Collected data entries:
++++++++++

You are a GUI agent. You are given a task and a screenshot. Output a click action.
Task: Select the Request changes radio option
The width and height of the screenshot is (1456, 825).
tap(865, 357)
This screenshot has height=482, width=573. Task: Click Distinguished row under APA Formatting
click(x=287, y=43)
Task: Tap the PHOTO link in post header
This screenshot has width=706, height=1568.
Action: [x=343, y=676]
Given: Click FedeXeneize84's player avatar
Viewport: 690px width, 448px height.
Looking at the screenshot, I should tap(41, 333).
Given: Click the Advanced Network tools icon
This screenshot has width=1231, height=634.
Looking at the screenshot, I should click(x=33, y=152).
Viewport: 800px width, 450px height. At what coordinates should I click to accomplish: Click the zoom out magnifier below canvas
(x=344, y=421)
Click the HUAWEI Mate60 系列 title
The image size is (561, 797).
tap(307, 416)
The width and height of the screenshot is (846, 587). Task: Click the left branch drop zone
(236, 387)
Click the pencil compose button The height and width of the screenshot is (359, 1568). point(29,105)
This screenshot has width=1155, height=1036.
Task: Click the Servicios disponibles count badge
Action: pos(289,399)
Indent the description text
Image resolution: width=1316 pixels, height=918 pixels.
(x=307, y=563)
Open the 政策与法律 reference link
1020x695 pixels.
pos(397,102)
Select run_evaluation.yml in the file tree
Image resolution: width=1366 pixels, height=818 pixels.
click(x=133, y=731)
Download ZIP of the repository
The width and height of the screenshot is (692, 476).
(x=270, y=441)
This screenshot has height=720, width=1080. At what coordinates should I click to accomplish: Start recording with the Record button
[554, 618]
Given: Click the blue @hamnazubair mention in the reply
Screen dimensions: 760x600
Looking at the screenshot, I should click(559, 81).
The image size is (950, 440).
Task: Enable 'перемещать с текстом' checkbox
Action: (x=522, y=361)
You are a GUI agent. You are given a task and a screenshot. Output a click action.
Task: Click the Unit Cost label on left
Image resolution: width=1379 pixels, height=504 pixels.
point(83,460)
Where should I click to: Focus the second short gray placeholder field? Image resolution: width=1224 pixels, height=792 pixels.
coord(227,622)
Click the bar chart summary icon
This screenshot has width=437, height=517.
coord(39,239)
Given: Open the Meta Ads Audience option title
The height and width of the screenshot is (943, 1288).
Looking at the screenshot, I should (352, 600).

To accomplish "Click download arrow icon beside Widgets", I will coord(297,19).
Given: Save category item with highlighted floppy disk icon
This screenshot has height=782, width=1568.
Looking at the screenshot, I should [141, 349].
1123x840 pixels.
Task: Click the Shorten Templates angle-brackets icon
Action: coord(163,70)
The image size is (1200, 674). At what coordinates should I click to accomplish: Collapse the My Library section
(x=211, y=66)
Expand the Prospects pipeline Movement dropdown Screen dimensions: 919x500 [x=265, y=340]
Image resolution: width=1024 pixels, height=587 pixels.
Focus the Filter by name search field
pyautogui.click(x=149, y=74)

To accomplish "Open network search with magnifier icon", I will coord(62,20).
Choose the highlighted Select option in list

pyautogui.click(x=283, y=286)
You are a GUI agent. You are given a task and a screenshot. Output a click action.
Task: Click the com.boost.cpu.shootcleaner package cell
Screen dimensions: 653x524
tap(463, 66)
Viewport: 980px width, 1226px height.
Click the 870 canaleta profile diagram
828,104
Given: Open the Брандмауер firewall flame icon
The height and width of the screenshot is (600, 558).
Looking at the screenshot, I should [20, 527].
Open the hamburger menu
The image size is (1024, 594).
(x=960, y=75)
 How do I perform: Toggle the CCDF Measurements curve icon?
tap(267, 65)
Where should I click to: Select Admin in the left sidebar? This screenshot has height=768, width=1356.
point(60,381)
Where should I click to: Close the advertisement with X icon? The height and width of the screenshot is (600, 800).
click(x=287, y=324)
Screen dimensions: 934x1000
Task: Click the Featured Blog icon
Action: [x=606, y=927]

++++++++++

How to complete this task:
The required response is a complete, exact copy of the records.

Task answer:
You are a GUI agent. You are given a task and a screenshot. Output a click action.
Task: Select the Request changes radio option
The width and height of the screenshot is (1456, 825).
tap(865, 357)
This screenshot has height=482, width=573. Task: Click Distinguished row under APA Formatting
click(x=287, y=43)
Task: Tap the PHOTO link in post header
This screenshot has width=706, height=1568.
Action: [x=343, y=676]
Given: Click FedeXeneize84's player avatar
Viewport: 690px width, 448px height.
Looking at the screenshot, I should tap(41, 333).
Given: Click the Advanced Network tools icon
This screenshot has width=1231, height=634.
Looking at the screenshot, I should click(x=33, y=152).
Viewport: 800px width, 450px height. At what coordinates should I click to accomplish: Click the zoom out magnifier below canvas
(x=344, y=421)
Click the HUAWEI Mate60 系列 title
The image size is (561, 797).
tap(307, 416)
The width and height of the screenshot is (846, 587). Task: Click the left branch drop zone
(236, 387)
Click the pencil compose button The height and width of the screenshot is (359, 1568). point(29,105)
This screenshot has width=1155, height=1036.
Task: Click the Servicios disponibles count badge
Action: pos(289,399)
Indent the description text
Image resolution: width=1316 pixels, height=918 pixels.
(x=307, y=563)
Open the 政策与法律 reference link
1020x695 pixels.
pos(397,102)
Select run_evaluation.yml in the file tree
Image resolution: width=1366 pixels, height=818 pixels.
click(x=133, y=731)
Download ZIP of the repository
The width and height of the screenshot is (692, 476).
(x=270, y=441)
This screenshot has height=720, width=1080. At what coordinates should I click to accomplish: Start recording with the Record button
[554, 618]
Given: Click the blue @hamnazubair mention in the reply
Screen dimensions: 760x600
Looking at the screenshot, I should click(559, 81).
The image size is (950, 440).
Task: Enable 'перемещать с текстом' checkbox
Action: (x=522, y=361)
You are a GUI agent. You are given a task and a screenshot. Output a click action.
Task: Click the Unit Cost label on left
Image resolution: width=1379 pixels, height=504 pixels.
point(83,460)
Where should I click to: Focus the second short gray placeholder field? Image resolution: width=1224 pixels, height=792 pixels.
coord(227,622)
Click the bar chart summary icon
This screenshot has width=437, height=517.
coord(39,239)
Given: Open the Meta Ads Audience option title
The height and width of the screenshot is (943, 1288).
Looking at the screenshot, I should (352, 600).

To accomplish "Click download arrow icon beside Widgets", I will coord(297,19).
Given: Save category item with highlighted floppy disk icon
This screenshot has height=782, width=1568.
Looking at the screenshot, I should [141, 349].
1123x840 pixels.
Task: Click the Shorten Templates angle-brackets icon
Action: coord(163,70)
The image size is (1200, 674). At what coordinates should I click to accomplish: Collapse the My Library section
(x=211, y=66)
Expand the Prospects pipeline Movement dropdown Screen dimensions: 919x500 [x=265, y=340]
Image resolution: width=1024 pixels, height=587 pixels.
Focus the Filter by name search field
pyautogui.click(x=149, y=74)

To accomplish "Open network search with magnifier icon", I will coord(62,20).
Choose the highlighted Select option in list

pyautogui.click(x=283, y=286)
You are a GUI agent. You are given a task and a screenshot. Output a click action.
Task: Click the com.boost.cpu.shootcleaner package cell
Screen dimensions: 653x524
tap(463, 66)
Viewport: 980px width, 1226px height.
Click the 870 canaleta profile diagram
828,104
Given: Open the Брандмауер firewall flame icon
The height and width of the screenshot is (600, 558).
Looking at the screenshot, I should [20, 527].
Open the hamburger menu
The image size is (1024, 594).
(x=960, y=75)
 How do I perform: Toggle the CCDF Measurements curve icon?
tap(267, 65)
Where should I click to: Select Admin in the left sidebar? This screenshot has height=768, width=1356.
point(60,381)
Where should I click to: Close the advertisement with X icon? The height and width of the screenshot is (600, 800).
click(x=287, y=324)
Screen dimensions: 934x1000
Task: Click the Featured Blog icon
Action: [x=606, y=927]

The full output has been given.